Александр Секацкий: А можно ли сказать, что государство допустило превышение необходимых мер самообороны?
Сергей Ачильдиев: Да, я так и считаю. Причем многократное превышение. И в данном случае государство подставило само себя. Я считаю, что часть Русской православной церкви... не вся, там тоже произошел раскол. Мы знаем, что Чаплин говорит одно, а Кураев говорит совсем противоположное. Та часть, которая считает, что их нужно осудить как можно более сурово, тоже подставилась, потому что сегодня произошел обратный эффект: эти девицы оказались чуть ли не героинями какими-то. А какие они героини?! На мой взгляд, они никакие не героини.
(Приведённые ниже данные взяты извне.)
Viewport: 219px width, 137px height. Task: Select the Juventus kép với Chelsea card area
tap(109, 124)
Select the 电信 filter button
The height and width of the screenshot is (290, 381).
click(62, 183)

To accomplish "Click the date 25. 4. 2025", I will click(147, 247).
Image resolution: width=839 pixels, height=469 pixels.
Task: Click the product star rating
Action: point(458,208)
Александр Секацкий: Конечно, они никакие не героини. И значимость этой акции зависела не только и не столько от них, сколько от уникального стечения обстоятельств. Но с другой стороны – невменяемая реакция властей. Одно дело – настроения общества, они могут быть любыми, они консолидируются, общество отчасти раскололось. И совсем другое дело – реакция со стороны других ветвей власти, которая в этом случае оказывается похожей на государственные санкции по отношению, например, к спортсменам, провалившимся на Олимпийских играх. То есть это явно нарушение естественного порядка вещей. В конце концов, православная церковь знает традиции юродства, когда во время церковной службы каких только вещей не происходило. Все это можно выдержать, всему этому можно найти свое место, всегда можно воздержаться от истерической реакции. И признак силы состоит именно в том, чтобы воздержаться от истерической реакции. А для государства признак силы в том, чтобы не побояться иногда показать себя смешным, может быть, на художественный жест ответить художественным жестом, а не сразу тащить и сажать в тюрьму.
Сергей Ачильдиев: Если я не ошибаюсь, если бы их судили строго по закону, то это принудительные работы сколько-то суток за хулиганство. Если бы я был судьей, я бы назначил им по максимуму принудительные работы, причем отбывать их именно в Храме Христа Спасителя. И пусть они там убирают, подметают, чтобы чисто было. Тогда они бы все поняли. И все бы вокруг все поняли. И это не переросло бы во вселенское событие, которое совершенно тому не соответствует.
Виктор Резунков: Кстати, по поводу наказания. «NEWSru.com» сообщает: «Главный хоругвеносец предложил применить к участницам Pussy Riot законы Древней Греции. Православные активисты считают, что Pussy Riot надо выгнать из Москвы. Об этом заявил глава «Союза православных хоругвеносцев» Леонид Симонович-Никшич. Он против того, чтобы девушек из группы, совершивших панк-молебен в храме Христа Спасителя, держали в тюрьме. «Не надо никого сажать. Надо выгонять, как делали это в Древней Греции. У греков это было страшнее смерти», - сказал «Русской службе новостей» лидер хоругвеносцев».
Сергей Ачильдиев: Государство, на мой взгляд, не имеет права поддаваться страстям. Общество – да, а государство – нет.